In the I-90 corridor the system design is at 90% and civil design is advancing to 90%.  The independent review team (IRT) identified 23 issues as part of the preliminary engineering. Twenty-two issues have been closed and the staff is working to close the final issue. 

It wasn’t clear what the “final issue” was in the March briefing.  Presumably the WSDOT affirmation in the article, “light rail will be safe and not wear out the bridge prematurely” reflects the fact it has been resolved.  However, Sound Transit Board member Marchione’s warning “I’m never going to feel 100 percent confident until they get the real train on the real track” seems well founded. 

Especially since the WSDOT in 2005 thought they'd demonstrated I-90 Bridge/light rail compatibility using flat bed trucks to simulate light rail cars. They claimed the “results of the test confirmed previous findings the bridge can be structurally retrofitted to carry the loads associated with the light rail system under consideration, in addition to general traffic on the roadway”.

Assuming floating-bridge/light rail-compatibility success, the paper’s front-page depiction of the I-90 Bridge with East Link trains and Sound Transit buses is a tacit admission of the East Link failure: a lack of capacity.  Sound Transit for years has promoted East Link as the replacement for I-90 Bridge buses.  They claimed 40,000 of the 50,000 riders projected by 2030 would come from terminating all the cross-lake bus routes at either the South Bellevue or Mercer Island light rail stations.  

As recently as the April 2017 East Link SEPA Addendum, Sound Transit’s “Bus Transit Integration Configurations” used East Link to replace essentially all cross-lake buses.  The Sound Transit East Link Extension website video described operation as 3 or 4 car trains every 8 to 10 minutes. The May 14th depiction showed three-car trains and their April 2017 East Link SEPA Addendum had 8 minutes between trains. 

The decision to show the buses crossing the lake presumably reflects Sound Transit recognition even a four car train every 8 minutes can’t accommodate all the cross-lake transit riders.  That, despite the fact Sound Transit apparently has a bridge design capable of accommodating light rail trains, its operation will not provide the capacity needed to attract the numbers of transit riders required to reduce congestion.   Particularly since any reduction will be on HOV lanes rather than the far more congestion GP lanes.
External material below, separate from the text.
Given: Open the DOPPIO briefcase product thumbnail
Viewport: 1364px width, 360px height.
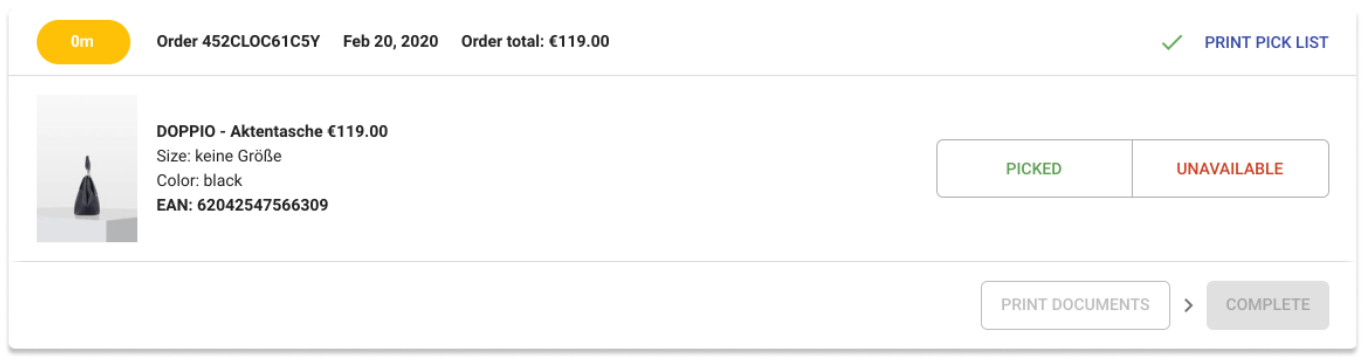Looking at the screenshot, I should click(x=87, y=168).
That requires adding cross-lake bus routes rather than replacing them.  Every 100 additional bus routes can replace 10,000 vehicles not only on the bridge outer roadway GP lanes, along the entire 1-90 corridor.  Spending far less than the $3.6B could provide the parking required for access to buses as well as fund the added buses.  That using the center roadway for inbound and outbound buses rather than light rail trains would benefit the entire area. 


Instead the Times, rather than questioning Sound Transit’s decision to spend $712 million on the cross-lake portion of East Link, describes it as “costing far less than building another bridge”.  It’s “unlikely” future cross-lake commuters will be enamored with the Seattle Times's “less expensive” result.